ANCAMAN SIBER

Eropa Mulai Rasakan Dampak Regulasi Ruang Siber

Ilustrasi GDPR Uni Eropa

Jakarta, Cyberthreat.id - Departemen Digital, Budaya, Media dan Olahraga (DCMS) Inggris menyatakan Eropa mulai merasakan dampak positif berlakunya Regulasi Umum Perlindungan Data (GDPR). Sebuah artikel Forbes menyebut serangan siber terhadap perusahaan dan badan pemerintah berkurang.

Dibandingkan dengan periode yang sama tahun 2018, serangan siber yang menyerang Inggris turun sebesar 43 persen.

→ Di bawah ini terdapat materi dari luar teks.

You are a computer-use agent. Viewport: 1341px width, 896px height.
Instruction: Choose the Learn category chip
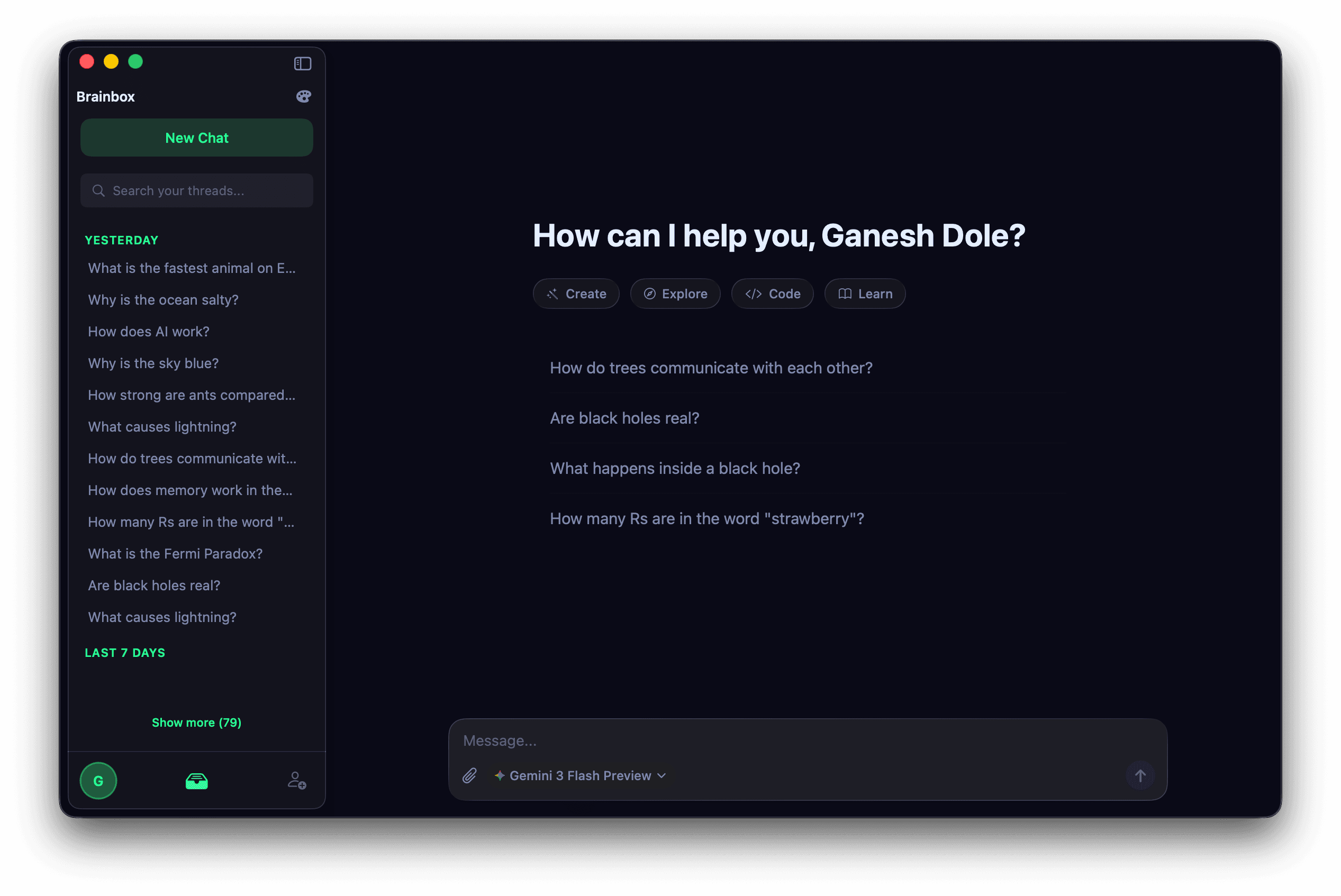(864, 294)
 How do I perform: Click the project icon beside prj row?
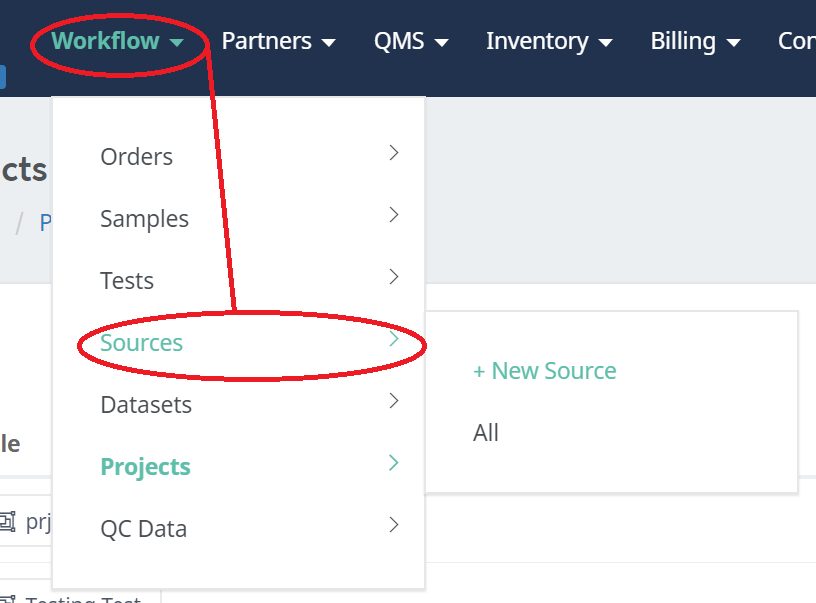[7, 521]
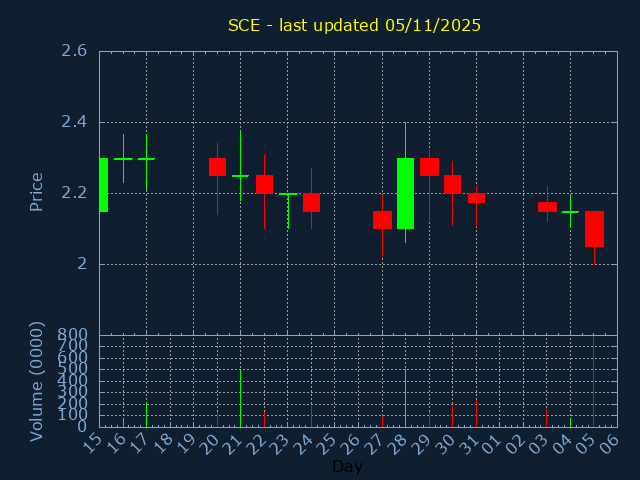The height and width of the screenshot is (480, 640).
Task: Select the red volume bar on day 31
Action: (476, 413)
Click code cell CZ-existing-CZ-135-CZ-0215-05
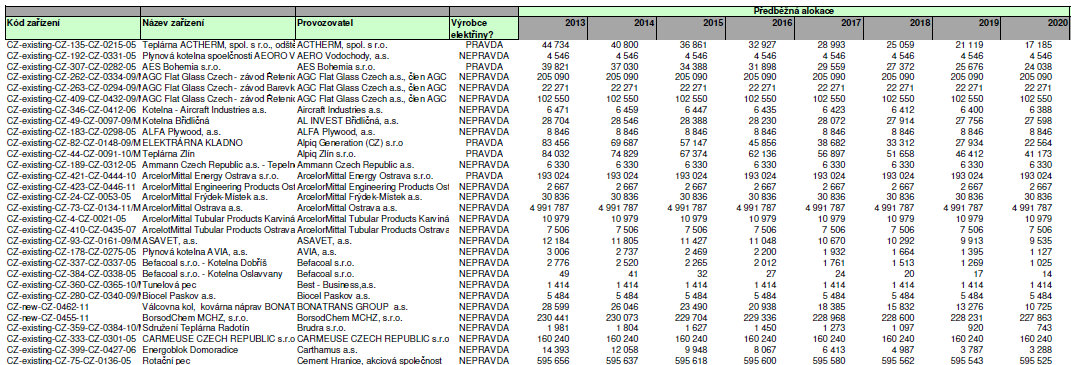The height and width of the screenshot is (365, 1071). [72, 44]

GDPR mampu membuat perusahaan dan badan pemerintah mengambil tindakan strategis menyikapi berlakunya aturan-aturan di ruang siber.

"Cybersecurity mulai dipandang sebagai kebutuhan dan lebih serius dari sebelumnya. Sayangnya, tiga dari 10 perusahaan belum memiliki staf dan karyawan terlatih menghadapi serangan siber," kata Menteri DCMS Inggris Margot James dilansir Forbes.

Inggris merupakan salah satu negara yang paling banyak menderita serangan siber. Sebelum berlakunya GDPR, setiap perusahaan yang rentan serangan siber rata-rata menyiapkan seribu sampai 4 ribu poundsterling perbulan sebagai antisipasi agar tidak menderita kerugian.

"Ancaman di dunia maya bukan prioritas utama dalam sebuah bisnis, tapi meningkatnya serangan dengan berbagai variasi tentu tidak bisa dibiarkan begitu saja ke depan," ujar Margot James.

Koordinasi dan Kolaborasi

Pemerintah Inggris melalui program CyberFirst menjalin kerja sama dengan industri dan instansi pendidikan untuk meningkatkan keamanan siber. Salah satu idenya adalah menarik lebih banyak anak muda milenial untuk berkarir di ruang siber.

Baru-baru ini 46 ribu anak-anak muda berusia 14 sampai 18 tahun di dorong untuk berkarir di bidang keamanan siber. Sebanyak 1800 anak-anak muda tersebut masuk ke dalam program yang lebih serius CyberFirst. 

Kemudian pemerintah juga mendukung diadakannya kompetisi siber. Inggris memang tak main-main. Berdasarkan survei Pusat Keamanan Siber Nasional (NCSC) Inggris menyiapkan dana sebesar 1,9 miliar pounsdterling untuk mempersiapkan keamanan siber. 

Direktur NCSC Clare Gardiner mengatakan Inggris ingin menjadikan ruang sibernya aman. Pemerintah Inggris, kata dia, menginginkan banyak orang bisa hidup dan berbisnis online meskipun lanskap keamanan siber tetap kompleks dan terus berkembang.

"Saat ini 48 persen bisnis dan 39 persen badan amal di Inggris mengalami serangan setiap bulan. Kami ingin tekan jumlahnya," kata Clare
Gardiner.

Pemerintah Inggris juga mengajak pihak yang memerlukan mendaftar pada inisiatif Cyber ​​Essentials. Di situ ada program bimbingan teknis yang diperbarui secara berkala tentang Kemitraan Berbagi Informasi Keamanan Siber ​​yang tersedia di situs web NCSC.